La structure d'exercice professionnel doit assurer l'information et la formation des professionnels de l'expertise-comptable ainsi que des collaborateurs. Ainsi le plan de formation de la structure doit intégrer une mise à jour régulière de leurs connaissances tant en matière de réglementation que de procédures applicables. Enfin, le professionnel tiendra compte de l'ensemble de ces notions lors du processus de recrutement des collaborateurs.

Cette nouvelle norme induit donc des conséquences qui mettent en avant l'approche par les risques, bien connue des commissaires aux comptes. Mais cette approche s'applique aussi bien aux clients qu'à la structure d'exercice professionnel.

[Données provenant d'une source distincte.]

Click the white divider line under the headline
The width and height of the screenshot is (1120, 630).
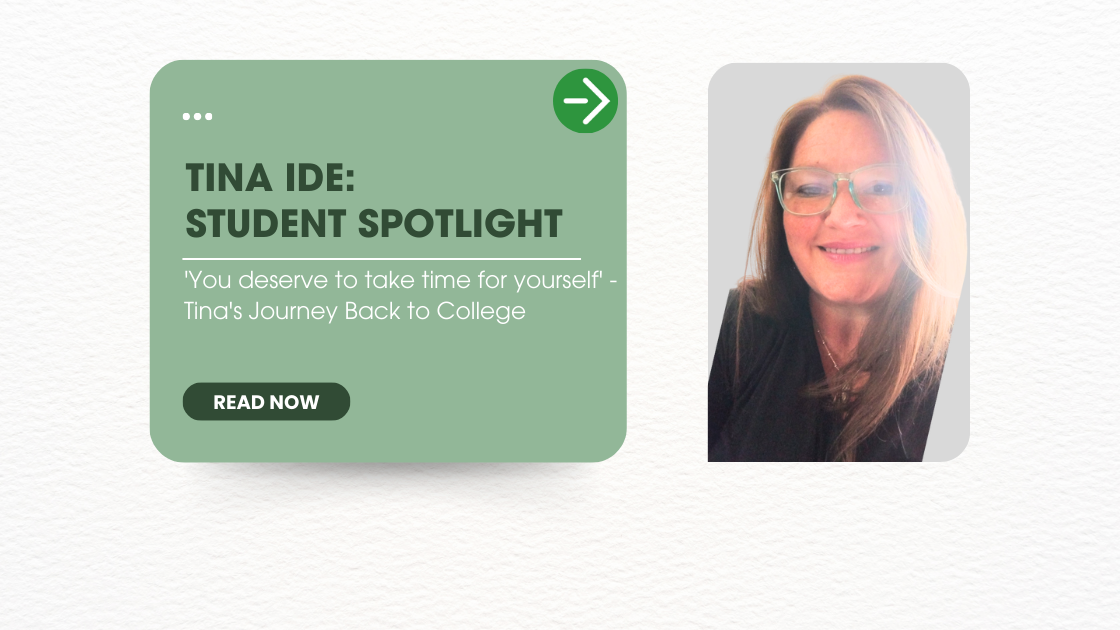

Autrement dit, les structures d'exercice professionnel ont tout intérêt à mettre à jour leur manuel de procédures pour justifier de la mise en ½uvre de cette partie de la norme.

Par ailleurs, le professionnel de l'expertise-comptable doit veiller à la formation de ses équipes car il est bien évident que la vigilance, même allégée commence à la saisie des pièces comptables. Or, l'opérateur (trice) de saisie n'est pas forcément sensibilisée au phénomène de blanchiment, il ou elle devra alerter le responsable de dossier sur des mouvements qui peuvent lui paraître étrange. Ce même responsable devra également savoir le présenter au professionnel de l'expertise-comptable.

Le problème que pose cette norme est psychologique puisque le professionnel doit instaurer une relation de confiance, terme d'ailleurs couramment utilisé en introduction de la lettre de mission, et tout de même se poser la question de « l'honnêteté » du client. De plus, le professionnel est astreint au secret professionnel, pour autant, la loi lui impose de déclarer des éléments qu'il est possible de qualifier de confidentiels.

Nous voyons facilement que ce phénomène peut entraîner une certaine « psychose » si le problème n'est pas abordé dans le bon sens. Il paraît donc préférable de prendre le temps d'effectuer la classification des dossiers et de les documenter comme le prévoit la norme. Au final, le professionnel constatera certainement que les dossiers « sensibles » ne constituent pas la majorité du portefeuille.

En effet, quand on analyse les schémas de fraudes certaines méthodes sont couramment utilisées :

  • Le placement : il consiste à transformer les espèces par le biais d'achats de biens. Ce système permet d'injecter dans les circuits financiers d'importantes sommes,

  • L'empilage : il consiste à dissimuler les flux financiers à travers une multitude d'opérations successives. Le nombre important d'opérations empêche le traçage des fonds et donne une apparence de réalité économique au schéma,

  • L'intégration : il s'agit de réinjecter les sommes blanchies dans l'économie par l'intermédiaire d'opérations apparemment justifiées.

Ainsi, les zones de risques dans un portefeuille clients peuvent être détectées via ces techniques de fraudes. On notera comme zones à risques :

  • Les secteurs où le brassage d'espèces est important,
  • Les secteurs du jeu, d'objets coûteux, de l'immobilier, ..., les organismes de lutte contre le blanchiment tels que la DNLF ont dressé des secteurs d'activité plus propices aux opérations de blanchiments que d'autres.

Certains indicateurs peuvent s'avérer utiles dans la réflexion :

  • Les structures suspectes (groupes de sociétés opaques) ou ayant un objet social douteux (activités épisodiques),
  • Les opérations suspectes (transferts de capitaux, prestations immatérielles, investissements disproportionnés, ...etc.)
  • Les 16 critères définis par le décret du 16 juillet 2009 peuvent aider à classifier le portefeuille clients,

Enfin, après toute cette analyse, il paraît important de préciser les sanctions en cas de blanchiment ou de non déclaration à TRACFIN :

  • Délit de blanchiment : 5 ans de prison et 375 000 euros d'amende ou la moitié de la valeur des biens blanchis,
  • Délit de blanchiment aggravé : 10 ans de prison et 750 000 euros d'amende ou 2,5 fois la valeur des biens blanchis.

Des peines complémentaires peuvent également être prononcées.